Forgetting powers (indices)
Incorrect
A student multiplies before working out powers.
Correct
Indices (powers) come before multiplication and division. Always evaluate them early in the process.
Forcing multiplication before division
Incorrect
A student always multiplies first, even if division appears earlier.
Correct
Multiplication and division are done left to right, not in a fixed order. Follow the sequence as it appears.
Trying to do everything in one step
Incorrect
A student attempts the entire calculation mentally without showing steps.
Correct
Work step by step to avoid mistakes.

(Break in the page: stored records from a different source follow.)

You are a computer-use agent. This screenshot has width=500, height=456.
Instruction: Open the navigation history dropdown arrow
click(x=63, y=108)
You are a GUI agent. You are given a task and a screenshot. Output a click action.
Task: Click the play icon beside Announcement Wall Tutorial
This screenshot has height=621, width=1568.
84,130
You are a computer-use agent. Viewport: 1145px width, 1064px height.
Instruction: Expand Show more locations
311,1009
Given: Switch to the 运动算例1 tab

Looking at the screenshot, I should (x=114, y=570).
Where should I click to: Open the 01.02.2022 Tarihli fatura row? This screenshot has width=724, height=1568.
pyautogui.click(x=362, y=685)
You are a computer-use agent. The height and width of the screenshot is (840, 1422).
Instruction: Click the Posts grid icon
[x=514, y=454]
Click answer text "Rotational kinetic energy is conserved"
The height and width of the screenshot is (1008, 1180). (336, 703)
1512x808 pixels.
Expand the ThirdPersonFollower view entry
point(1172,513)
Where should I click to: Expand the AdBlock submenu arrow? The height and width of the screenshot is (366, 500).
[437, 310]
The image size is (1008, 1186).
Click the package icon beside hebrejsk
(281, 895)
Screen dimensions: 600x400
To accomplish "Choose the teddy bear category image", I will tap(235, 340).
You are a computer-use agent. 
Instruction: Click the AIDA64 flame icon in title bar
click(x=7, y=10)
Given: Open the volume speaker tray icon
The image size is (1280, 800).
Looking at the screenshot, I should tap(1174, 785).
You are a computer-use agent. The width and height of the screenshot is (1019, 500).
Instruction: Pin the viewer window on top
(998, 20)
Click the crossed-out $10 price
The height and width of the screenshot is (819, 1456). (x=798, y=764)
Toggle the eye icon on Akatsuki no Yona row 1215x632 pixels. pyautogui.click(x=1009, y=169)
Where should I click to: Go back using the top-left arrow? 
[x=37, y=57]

Writing each stage clearly helps maintain the correct order.
Try It Yourself
Practise applying BIDMAS to evaluate numerical expressions.
Foundation
Foundation Practice
Apply BIDMAS step by step to simple expressions.
Find: \(5 + 6 × 3\).
Multiply first.
6 × 3 = 18 → 5 + 18 = 23.
Find: \((3 + 4) × 2\).
Brackets first.
3 + 4 = 7 → 7 × 2 = 14.
Find: \((5 + 2) × 3\).
Do inside brackets first.
7 × 3 = 21.
Find: \(10 - 6 ÷ 2\).
Division before subtraction.
6 ÷ 2 = 3 → 10 - 3 = 7.
Find: \(8 + 12 ÷ 4\).
Divide first.
12 ÷ 4 = 3 → 8 + 3 = 11.
Find: \(2 × 3 + 4\).
Multiply first.
2 × 3 = 6 → 6 + 4 = 10.
Find: \(9 - 3 × 2\).
Multiply first.
3 × 2 = 6 → 9 - 6 = 3.
A student says \(3 + 4 × 2 = 14\). What is wrong?
Follow BIDMAS.
Multiplication must be done first.
Find: \((6 + 2) × 5\).
Brackets first.
8 × 5 = 40.
Higher
Higher Practice
Apply BIDMAS with powers and negative numbers.
Find: \(2^3 + 4 × 2\).
Powers first.
2³ = 8, 4 × 2 = 8 → 8 + 8 = 16.
Find: \(3^2 + 5 × 2\).
Power first.
9 + 10 = 19.
Find: \(10 - 2^2 × 3\).
Power, then multiply.
2² = 4 → 4 × 3 = 12 → 10 - 12 = -2.
Find: \(12 ÷ 3 + 2^3\).
Division and power first.
12 ÷ 3 = 4, 2³ = 8 → total = 12.
Find: \(-3 + 4 × (-2)\).
Multiply first.
4 × -2 = -8 → -3 - 8 = -11.
Find: \(-6 + 2 × (-4)\).
Multiply first.
2 × -4 = -8 → -6 - 8 = -14.
Find: \((2 + 3)^2\).
Brackets then power.
5² = 25.
Find: \((4 + 1)^3\).
Add then cube.
5³ = 125.
A student says \(-3^2 = 9\). What is wrong?
Check order of operations.
-3² = -(3²) = -9.
Find: \(-2^3 + 6\).
Power first.
-8 + 6 = -2.
Games
Practise this topic with interactive games.
Games coming soon.
BIDMAS (Order of Operations) Video Tutorial
Frequently Asked Questions
What does BIDMAS stand for?
Brackets, Indices, Division, Multiplication, Addition and Subtraction.
Do I do multiplication before division?
No, you work from left to right for multiplication and division.
Why is BIDMAS important?
It ensures calculations are done in the correct order and avoids incorrect answers.